I am reading multiple CSV’s from a folder (67 in total), I now need to count the number of columns in each CSV and the number of empty columns. Some columns are common, some others are specific to each CSV. Has someone done somethinG similar?
It depends what your definition is of an empty column. But if emtpy = missing you can use the Missing Value Column Filter to split the columns in your dataset, and move from there.
As you can see, it was useful to quickly check which CSV files had empty columns (or columns without values) now I need to do get the names of those columns as per the example of a single file below:
but the problem I am having is that the “logic” of my workflow only works with files that have empty columns, if there is a file which has got all columns populated, then it does not work because the first “join” operation was bringing the empty column names via INNER join ON RowId.
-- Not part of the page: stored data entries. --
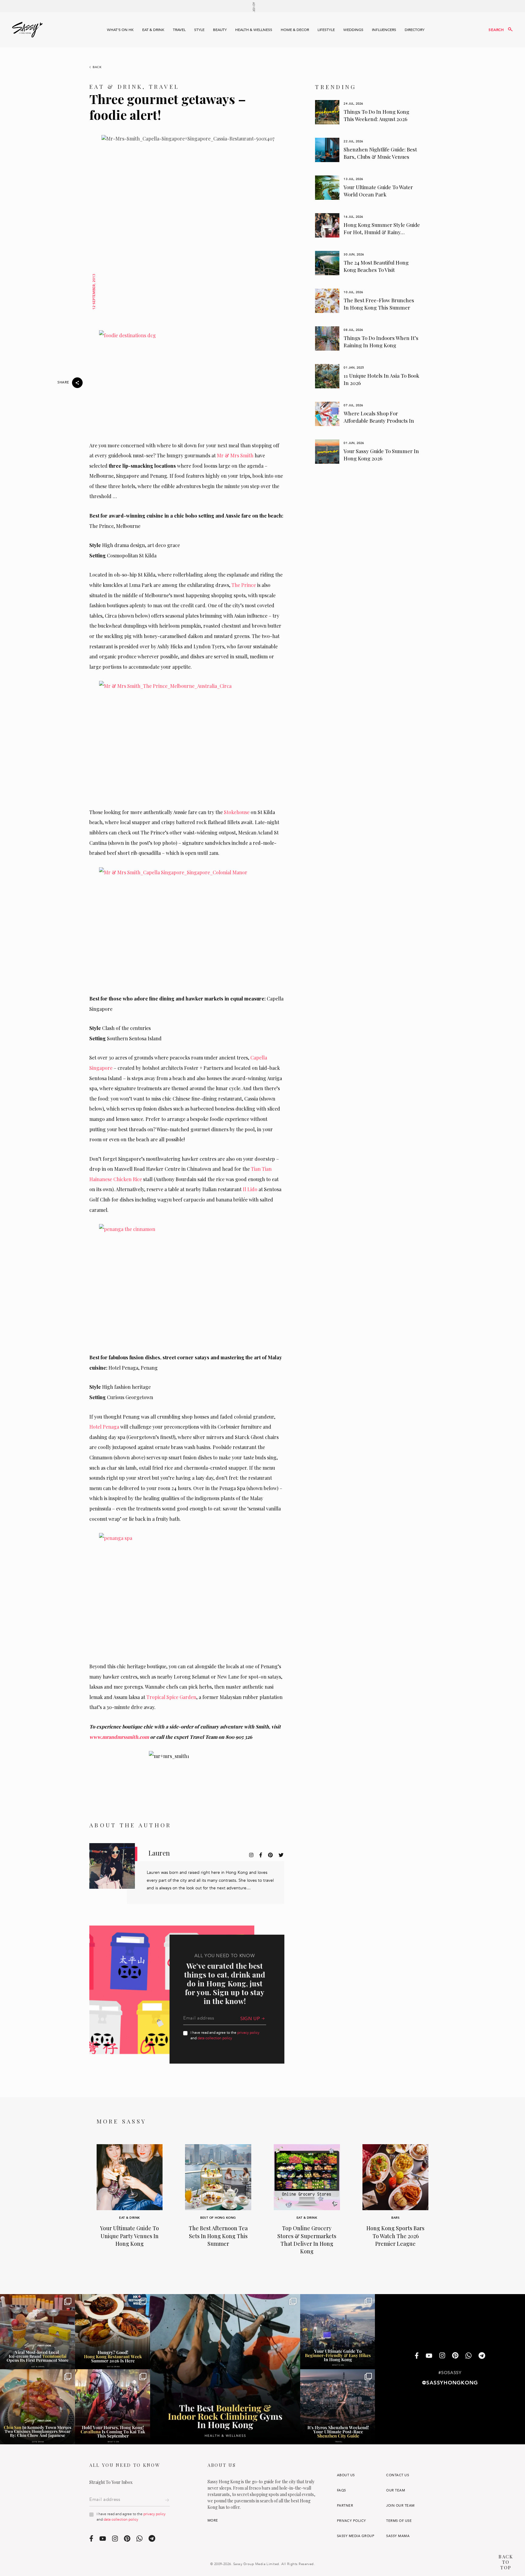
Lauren (159, 1852)
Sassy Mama (398, 2536)
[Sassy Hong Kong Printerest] (455, 2356)
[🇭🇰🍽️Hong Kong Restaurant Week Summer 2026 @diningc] (112, 2331)
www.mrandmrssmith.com (119, 1737)
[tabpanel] (367, 112)
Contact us (397, 2475)
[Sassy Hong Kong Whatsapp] (468, 2356)
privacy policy (248, 2032)
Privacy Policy (351, 2521)
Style (199, 29)
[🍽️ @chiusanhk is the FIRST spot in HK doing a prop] (37, 2406)
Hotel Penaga (104, 1426)
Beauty (220, 29)
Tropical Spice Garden (171, 1697)
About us (346, 2475)
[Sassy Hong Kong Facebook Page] (417, 2356)
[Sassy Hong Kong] (27, 30)
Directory (414, 29)
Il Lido (250, 1189)
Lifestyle (326, 29)
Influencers (384, 29)
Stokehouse (236, 812)
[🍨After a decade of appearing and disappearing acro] (37, 2331)
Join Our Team (400, 2505)
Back (97, 67)
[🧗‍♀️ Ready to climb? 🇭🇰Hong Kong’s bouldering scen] (225, 2369)
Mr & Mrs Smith (235, 455)
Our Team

I am finding difficult implementing a “Case Switch Start” and “Case Switch End” nodes to overcome this situation, this is where I am stuck:
if you need only the names of the columns that are filled with missing values, you can start from the hints already given
→ table spec, and Empty Column Filter followed by table Spec.
Then, you can just use a reference row splitter.
Alternatively, have a look at the Reference Column Splitter
lastly, there is an Empty Table Switch node, which you can make use of on the list of columns in case they are empty.
Overall tho, it makes sense to handle the case (of all rows being filled) properly.